◆ PROVIDED PASSAGE ◆
Said Ethan Hawke, quoted in "Ethan Hawke on Richard Linklater Transcendentalism Project, Politicization of Pandemic in U.S." (Variety). Robin = Robin Williams. 

I clicked on that because I was interested in Richard Linklater's "transcendentalism project." It seems that Linklater is writing a screenplay about Ralph Waldo Emerson, Henry David Thoreau, and their friends. As Hawke puts it: "They were the first leaders of the abolition movement; they were vegetarians; they fought for women’s rights. Rick is obsessed with how their ideas are still very radical. This could be a super cool movie and Rick is writing it right now." But Variety adds that Linklater "has been working on a movie about Transcendentalism since 1999, according to an interview in The New Yorker in 2014."

◆ WHAT TO PRODUCE ◆
Continue the passage about Richard Linklater's film on the Transcendentalists, picking up right after its final sentence.

◆ INFORMATION SUPPLIED ◆
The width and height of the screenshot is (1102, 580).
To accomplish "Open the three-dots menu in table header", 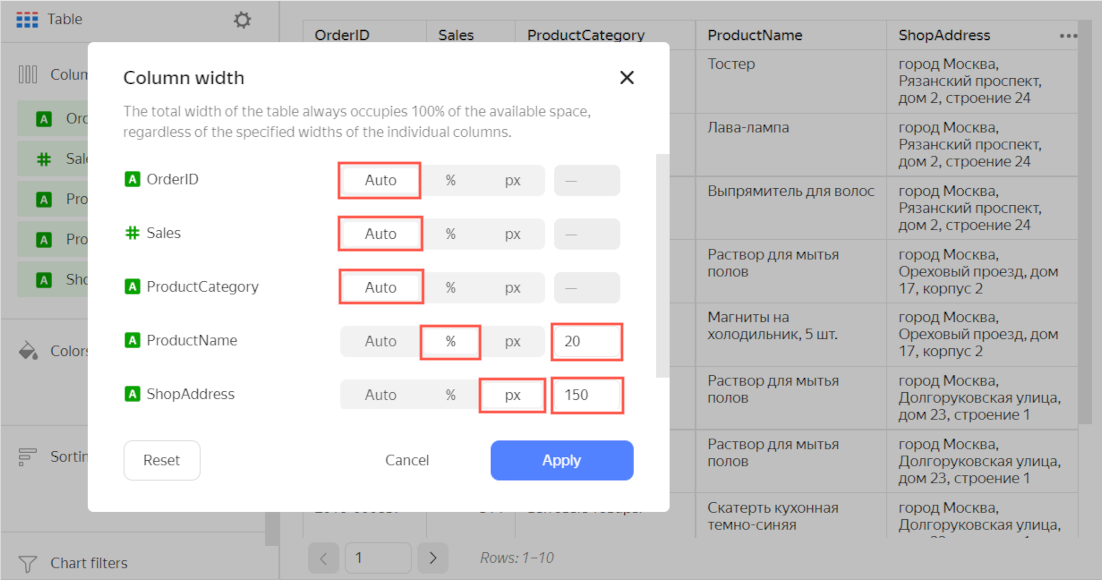I will tap(1068, 35).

◆ EXERCISE ANSWER ◆
From the New Yorker article:
Since 1999, he’s been working on a movie about the American Transcendentalists: Emerson, Thoreau, the whole group. As a child, Linklater attended Unitarian services with his father, and he thinks it’s strange that there’s never been a truly great cinematic history of a movement so foundational to modern American identity. He has a fantasy of bringing academics and actors together around a table, reworking the script, line by line. Yet, despite fifteen years of research, he hasn’t found a way to make something that isn’t a “bonnet movie” period piece—high collars, grave dinner parties, mid-Atlantic dialogue.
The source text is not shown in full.